我从我的电子邮件帐户下载了电子邮件文件,将其归类为促销邮件。我正在使用朴素贝叶斯分类器进行分类。 我正在使用下面给出的代码
> classify.trip<- function(path, training.df, prior = 0.5, c=1e-6)
+ {
+ # Here, we use many of the support functions to get the
+ # trip file in a workable format
+ msg <- get.msg(path)
+ msg.tdm <- get.tdm(msg)
+ msg.tdm<-removeSparseTerms(msg.tdm,0.8)
+ msg.freq <- rowSums(as.matrix(msg.tdm))
+ # Find intersections of words
+ msg.match <- intersect(names(msg.freq), training.df$term)
+ # Now, we just perform the naive Bayes calculation
+ if(length(msg.match) < 1)
+ {
+ return(prior * c ^ (length(msg.freq)))
+ }
+ else
+ {
+ match.probs <- training.df$occurrence[match(msg.match, training.df$term)]

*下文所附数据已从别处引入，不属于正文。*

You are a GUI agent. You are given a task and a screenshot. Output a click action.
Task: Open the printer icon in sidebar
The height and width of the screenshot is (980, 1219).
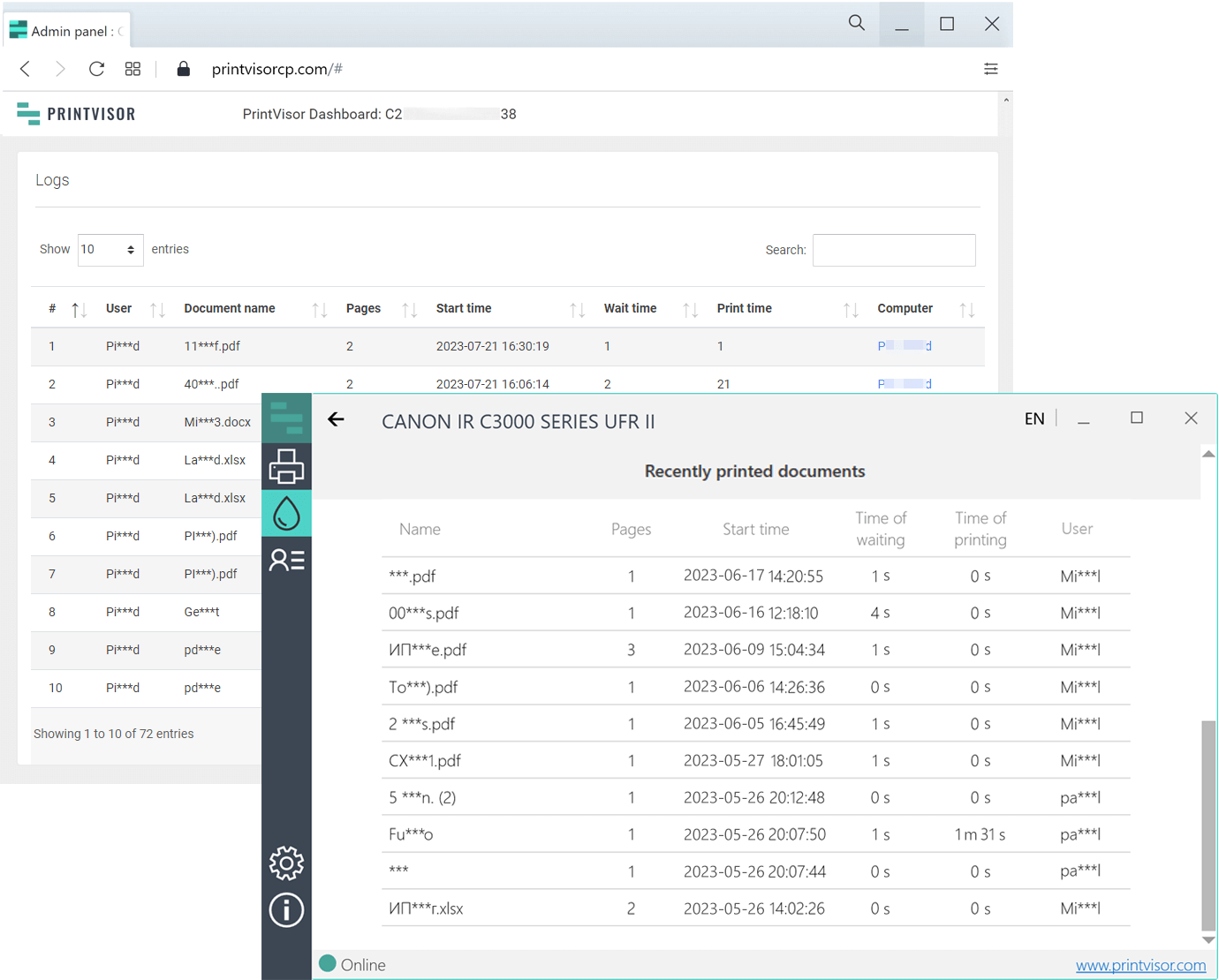286,466
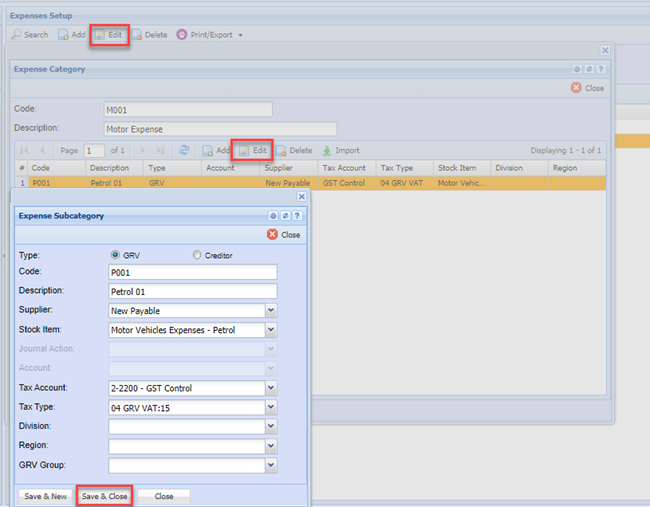
Task: Click Add in the Expense Category grid toolbar
Action: point(216,150)
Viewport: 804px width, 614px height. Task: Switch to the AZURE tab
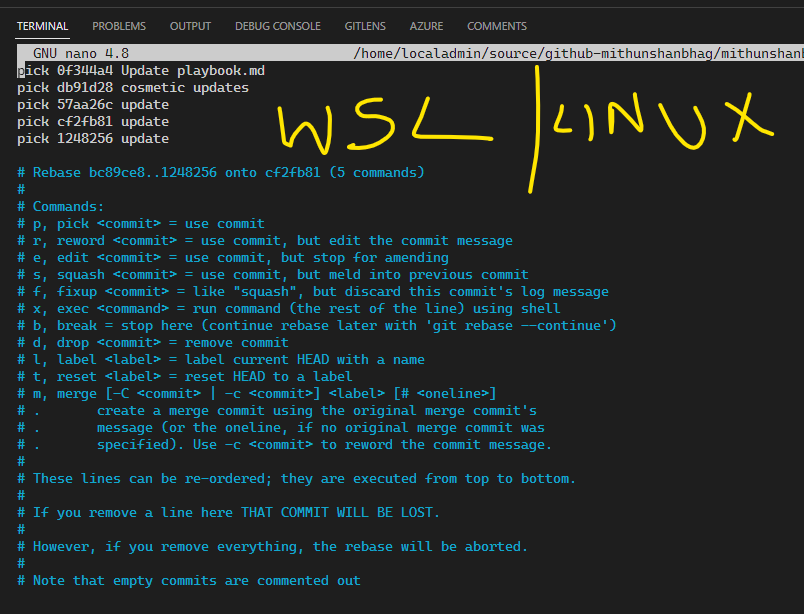(x=426, y=26)
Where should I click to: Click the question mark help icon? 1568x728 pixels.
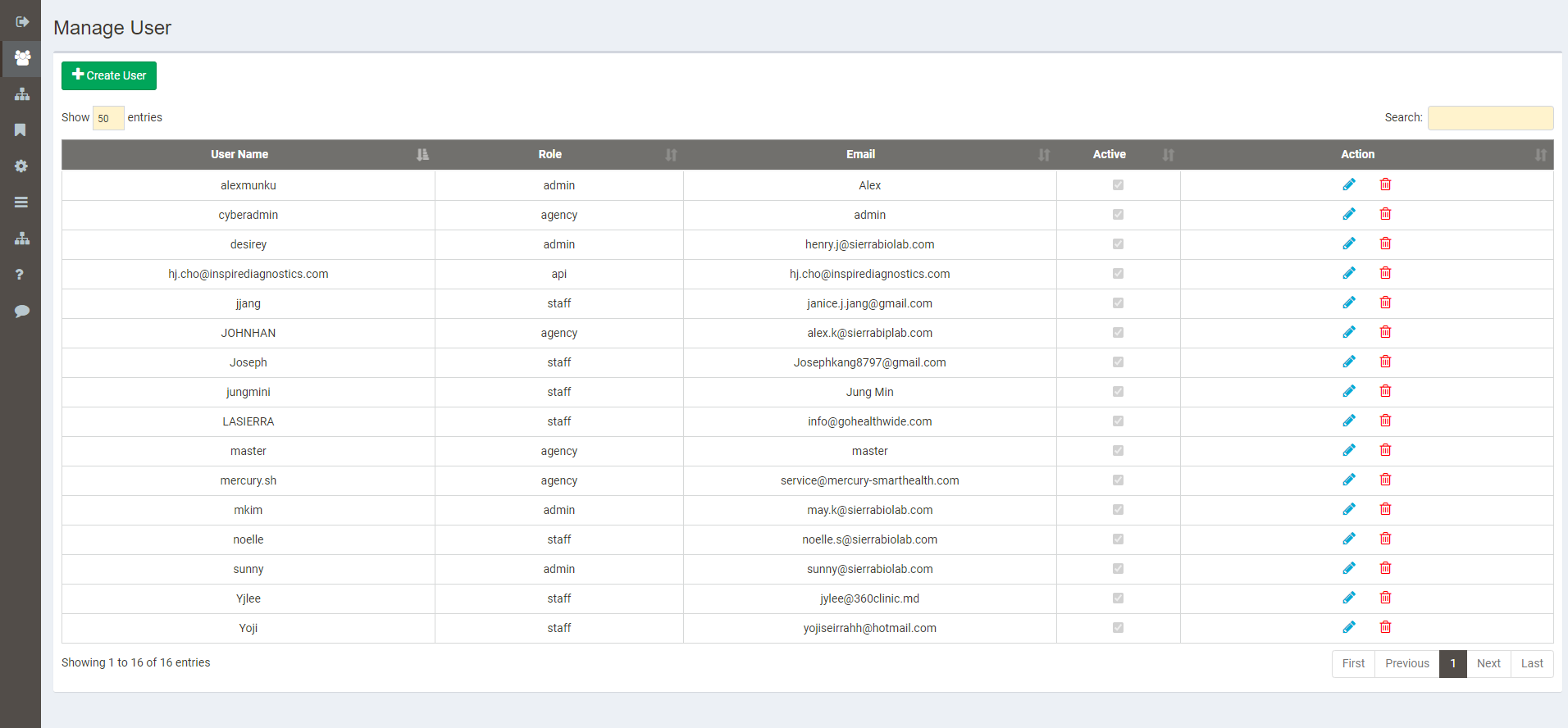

+ return(prior * prod(match.probs) * c ^ (length(msg.freq) - length(msg.match)))
+ }
+ }
> promo.test <-sapply(ptest.docs,
+ function(p) classify.trip(file.path(ptest.path, p), training.df = promo.df))
> promo.test
76 77 78 79 80 81 82 83 84 85 86 87 88 89 90 91 92 93 94 95
0 0 0 0 0 0 0 0 0 0 0 0 0 0 0 0 0 0 0 0
但它给了我所有文件的概率为零